フィギュア製作ではPANTONEで色指定します

さて、今日はフィギュアづくりの工程に関して書きたいと思います。

フィギュアを製作する際、各パーツごとに色を決めていくのですが、その際にPANTONEで色の指示をします。

通常、ツヤ有り(Coated)とツヤ無し(Uncoated)を使い分けるのですが、ご覧のとおり同じ色番号でもだいぶ差がありますので、注意深く選ぶ必要があります。
(CがCoated、UがUncoated)

銀や金、蛍光色などについてもPANTONEで指定しますが、特殊な塗料となるため、通常は単価が少し上がります。

ちなみにミニカーの場合は、ボディカラーなどはメタリックな色ですとPANTONEで指定することができないため、

お客様から金属に塗装したカラー見本などを受け取って、それを基に色を調整していきます。

PANTONEは画像のように各チップを切り離せないものと、ミシン目が入っていて簡単に切り離せるものがありますが、やはり切り離せるものの方が便利です。

工場へ指示を出すときにチップを貼っておくことができますから。

色がなくなったら、補充することもできます。

ただ186C(赤)など、よく使用する色は減りやすいため、他の色は残っているのにシートごと買い換えないといけない事態が起こるのが玉に瑕です。

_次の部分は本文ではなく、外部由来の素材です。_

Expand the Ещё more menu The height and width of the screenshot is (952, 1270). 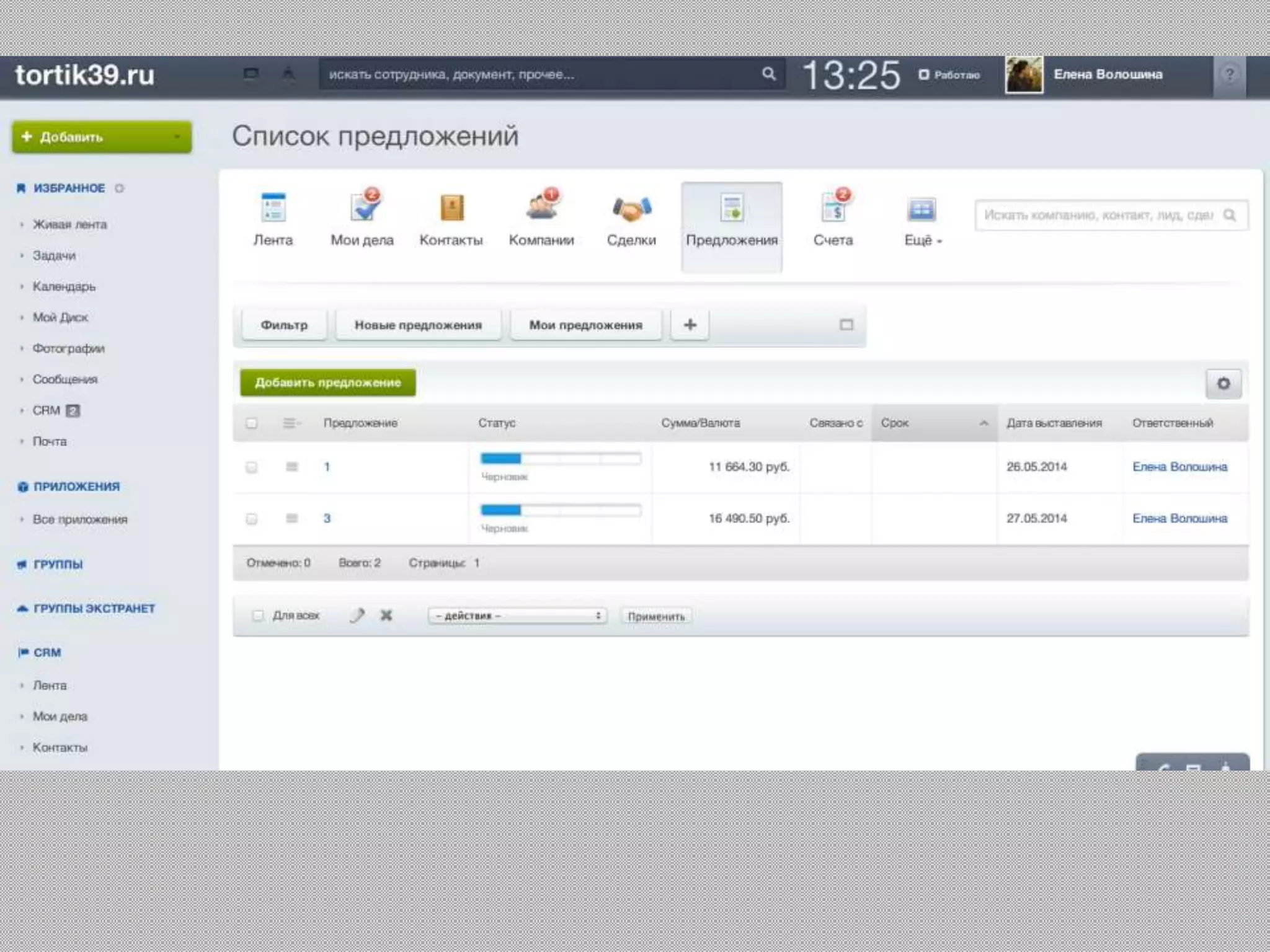tap(922, 240)
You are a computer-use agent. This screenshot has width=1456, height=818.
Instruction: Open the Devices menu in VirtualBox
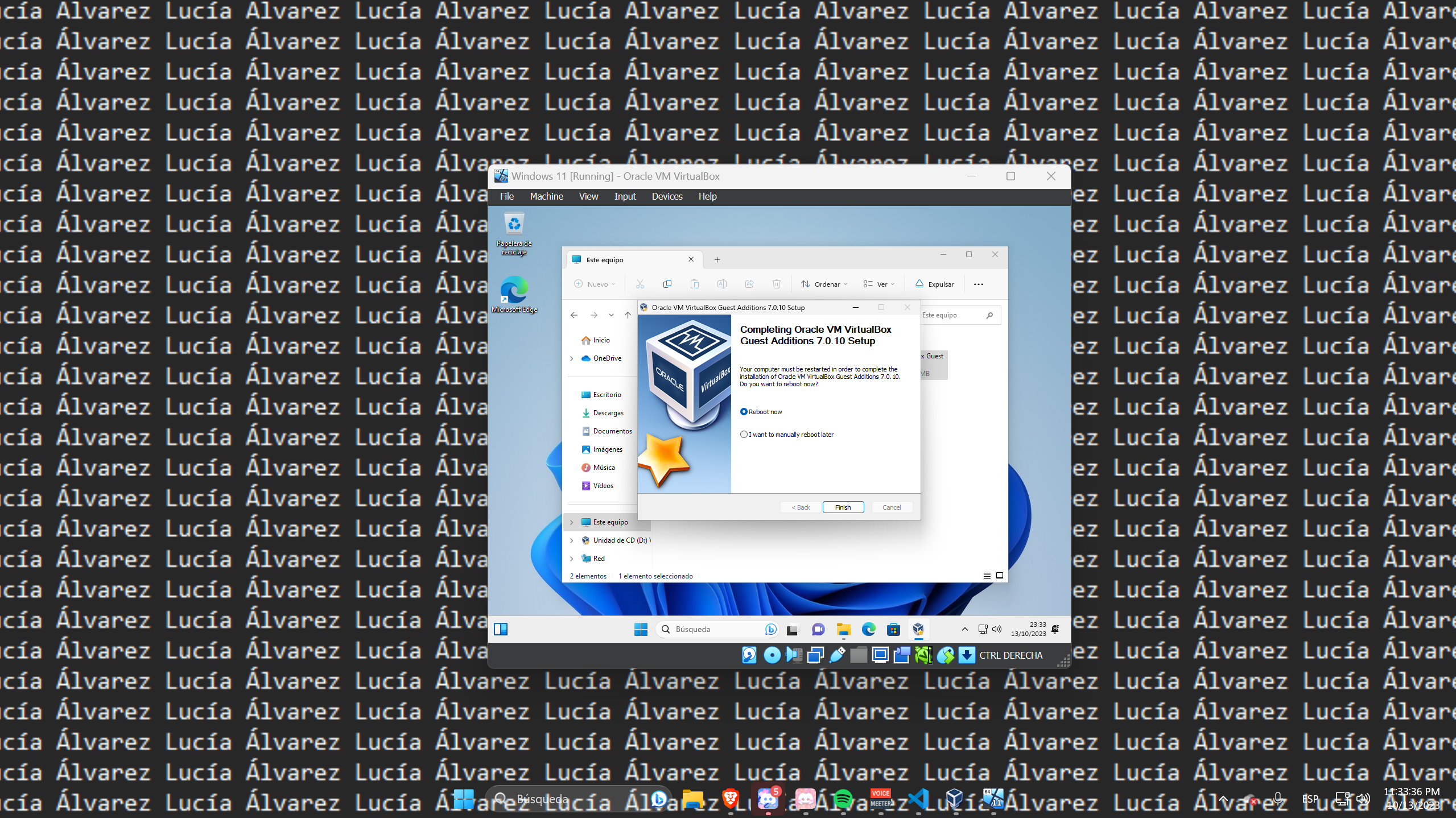(x=666, y=196)
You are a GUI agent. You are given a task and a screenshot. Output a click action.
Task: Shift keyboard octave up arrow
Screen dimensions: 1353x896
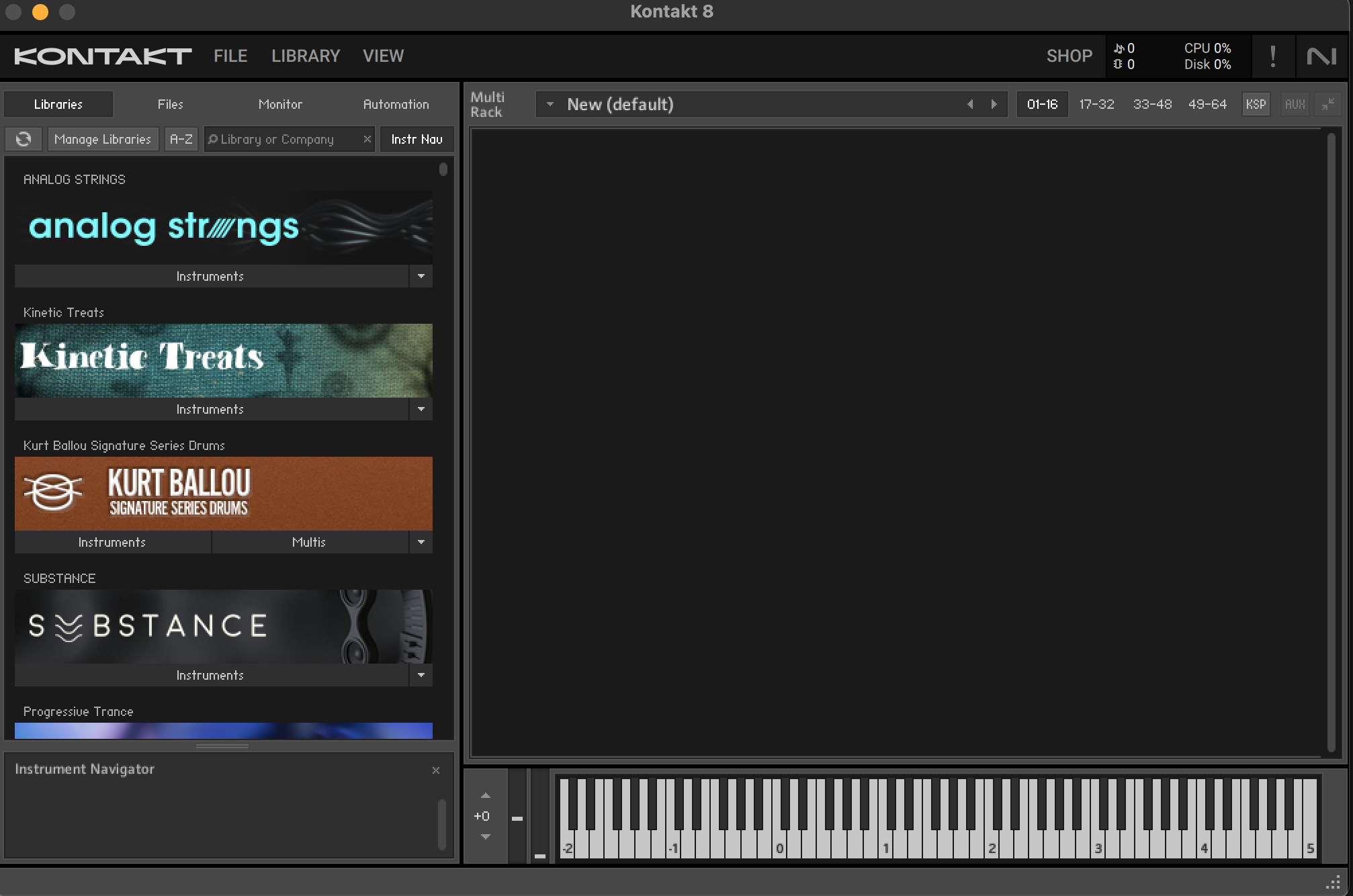[486, 796]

よく使う色シリーズとかがあると、売れるかもしれません。

業種別ランキングとか!?

PANTONE社に提案してみようかな(笑)。

それはいいとして、、、

フィギュアの生産前に試作品があがってきます。

塗装した状態の色を指定したPANTONEチップと比較し、色が正しく出ているかを確認します。

世界中の誰が見ても同じ成功基準があるということです。

非常にうまくできた仕組みであり、まったくもって感嘆するしかありません。

ただ一方で、PANTONEで表現されない中間色も存在します。

うーん、ちょっと違うんだけどなと思いつつも、この色とこの色の中間!という指示では成功基準がぶれることになります。

なのでそれは、やりません(キッパリ)。

よくよく考えると知らず知らずのうちに誰かが作った枠の中で仕事をしているとも感じます。

私たちも、お客様にPANTONEでご指定くださいと言ったりしていますから。。。

本当のオリジナルとは何なのでしょうか。既に誰かに作られた無機質な色である以上、部分的には模倣品ともいえることになります。

オリジナルとは何でしょうか。自然界にあるものはオリジナルと考えられるでしょうか。

そうだとするなら、あの新緑の葉っぱの色とか、春の桜の色で、とか指定することになります。

風流です。それもいいかもしれません。

ただ、世界中の人と仕事をしようとすると、日本のあの桜の色!と言っても伝わらないかもしれません。

まずは日本に呼んで、桜の美しさやはかなさを堪能してもらったうえでないと難しいでしょう。

余談ですが、中国映画「HERO」の衣装芸術を担当したワダエミさんは、

チャン・イーモウ監督のイメージを具現化するため、

ある赤い衣装の色を監督との打ち合わせ前に、100パターン作成して挑み、監督を感動させたそうです。

強い情熱に加え、大作映画を作るほどの費用と時間があれば、、、できるかもしれませんね(笑)。

ただ、私たちのお客様の多くはフィギュアを低予算・短期間で作りたいと思われていると思います。

そのご要望に応えるためには、当面は標準に乗っかっていきましょう(笑)。